Play again he did, though, coming on as a late substitute in a Community Shield defeat to Arsenal the following August. It was a remarkable show of resilience but, understandably, Babbel was no longer the same player.

He struggled along for a few months but would play his last game a week before Christmas, when he was substituted before half-time in a League Cup win at Aston Villa, removing his shirt in disgust as he traipsed off the pitch. 

Further displays of frustration followed when he was twice dismissed in reserve matches. The second of those incidents, a headbutt on an Everton player, prompted the late Houllier to issue a fine of two weeks wages and announce the German was no longer part of his plans. Babbel acknowledges it was a fair decision, but says there were mitigating circumstances that extended beyond his extended period of ill-health.

‘I was drinking a lot, I wasn’t professional any more’

“After this illness, I wasn’t the same person any more,” said the German, who went on to spend a season on loan at Blackburn before returning to Germany. “It was a bad period. 

“I had the luck to get past the bad illness, but I wasn’t the same person as before, because I got divorced. My wife left England, my kids left England, so I was alone there and something happened in my head.

“I wasn’t normal any more, I went out a lot, I was drinking a lot. I wasn’t professional any more. My lifestyle didn’t fix to a professional footballer. And that was the reason why I had to leave this club.

“I had more friends in Germany. My family is in Germany.
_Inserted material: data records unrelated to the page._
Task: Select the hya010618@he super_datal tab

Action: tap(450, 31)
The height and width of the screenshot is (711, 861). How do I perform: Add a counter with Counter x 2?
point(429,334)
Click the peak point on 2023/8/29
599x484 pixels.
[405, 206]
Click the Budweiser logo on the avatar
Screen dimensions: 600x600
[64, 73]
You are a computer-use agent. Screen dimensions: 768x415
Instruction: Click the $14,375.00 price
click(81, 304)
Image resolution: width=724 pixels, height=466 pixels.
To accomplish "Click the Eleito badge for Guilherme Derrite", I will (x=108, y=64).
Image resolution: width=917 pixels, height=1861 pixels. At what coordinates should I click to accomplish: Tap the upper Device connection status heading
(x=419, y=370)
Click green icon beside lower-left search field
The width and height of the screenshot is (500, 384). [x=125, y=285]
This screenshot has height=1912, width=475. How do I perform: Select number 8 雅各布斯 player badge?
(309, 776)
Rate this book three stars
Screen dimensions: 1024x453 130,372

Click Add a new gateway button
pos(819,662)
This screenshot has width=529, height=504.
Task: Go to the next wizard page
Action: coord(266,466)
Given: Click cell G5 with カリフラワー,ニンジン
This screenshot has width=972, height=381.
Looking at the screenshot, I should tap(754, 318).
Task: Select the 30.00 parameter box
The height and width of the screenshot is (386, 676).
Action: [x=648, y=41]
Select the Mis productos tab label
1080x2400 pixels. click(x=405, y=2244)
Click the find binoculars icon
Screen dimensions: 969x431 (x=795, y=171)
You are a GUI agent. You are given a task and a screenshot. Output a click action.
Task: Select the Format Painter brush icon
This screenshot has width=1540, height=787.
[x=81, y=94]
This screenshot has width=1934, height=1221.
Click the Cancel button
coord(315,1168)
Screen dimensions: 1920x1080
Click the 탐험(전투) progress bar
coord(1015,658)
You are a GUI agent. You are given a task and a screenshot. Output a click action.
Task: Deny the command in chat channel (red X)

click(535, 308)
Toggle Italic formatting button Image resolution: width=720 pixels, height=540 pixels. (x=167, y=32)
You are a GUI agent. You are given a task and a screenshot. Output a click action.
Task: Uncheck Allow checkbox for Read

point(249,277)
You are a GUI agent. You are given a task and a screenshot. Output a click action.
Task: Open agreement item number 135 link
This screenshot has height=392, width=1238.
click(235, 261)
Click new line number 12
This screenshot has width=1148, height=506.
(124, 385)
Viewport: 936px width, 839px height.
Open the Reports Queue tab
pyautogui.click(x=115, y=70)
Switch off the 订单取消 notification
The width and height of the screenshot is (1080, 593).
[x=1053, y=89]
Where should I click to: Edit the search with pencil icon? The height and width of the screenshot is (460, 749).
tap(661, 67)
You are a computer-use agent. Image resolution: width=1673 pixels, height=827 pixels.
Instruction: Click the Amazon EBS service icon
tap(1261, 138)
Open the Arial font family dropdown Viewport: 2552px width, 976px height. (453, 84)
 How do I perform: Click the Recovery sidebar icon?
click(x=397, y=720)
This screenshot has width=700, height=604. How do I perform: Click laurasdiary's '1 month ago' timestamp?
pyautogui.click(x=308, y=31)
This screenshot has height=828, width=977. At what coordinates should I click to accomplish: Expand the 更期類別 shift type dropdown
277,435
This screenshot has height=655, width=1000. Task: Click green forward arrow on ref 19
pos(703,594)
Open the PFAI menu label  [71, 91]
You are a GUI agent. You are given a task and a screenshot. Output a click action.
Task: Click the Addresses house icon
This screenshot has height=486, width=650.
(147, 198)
So that was [a] much easier [way] to come back to the normal Markus than [when] I was in this time after my illness in England.”

Babbel, who admitted in an interview with the Liverpool Echo that he regretted his behaviour, would later patch things up with Houllier at a charity match held to mark the 25th anniversary of Hillsborough. 

But Liverpool fans, like Babbel himself, can only wonder what might have been had he been available for selection in his second season at the club.

Houllier famously declared towards the end of that campaign that Liverpool were “10 games from greatness” – only to see his side finish second in the league behind Arsenal, and eliminated by Bayer Leverkusen in the last eight of the Champions League.

“I sometimes think, if this illness [had] come a year later, that I could have played a second year for Liverpool,” said Babbel. “But it happened, and to be fair, after this illness, I wasn’t the same person as before.”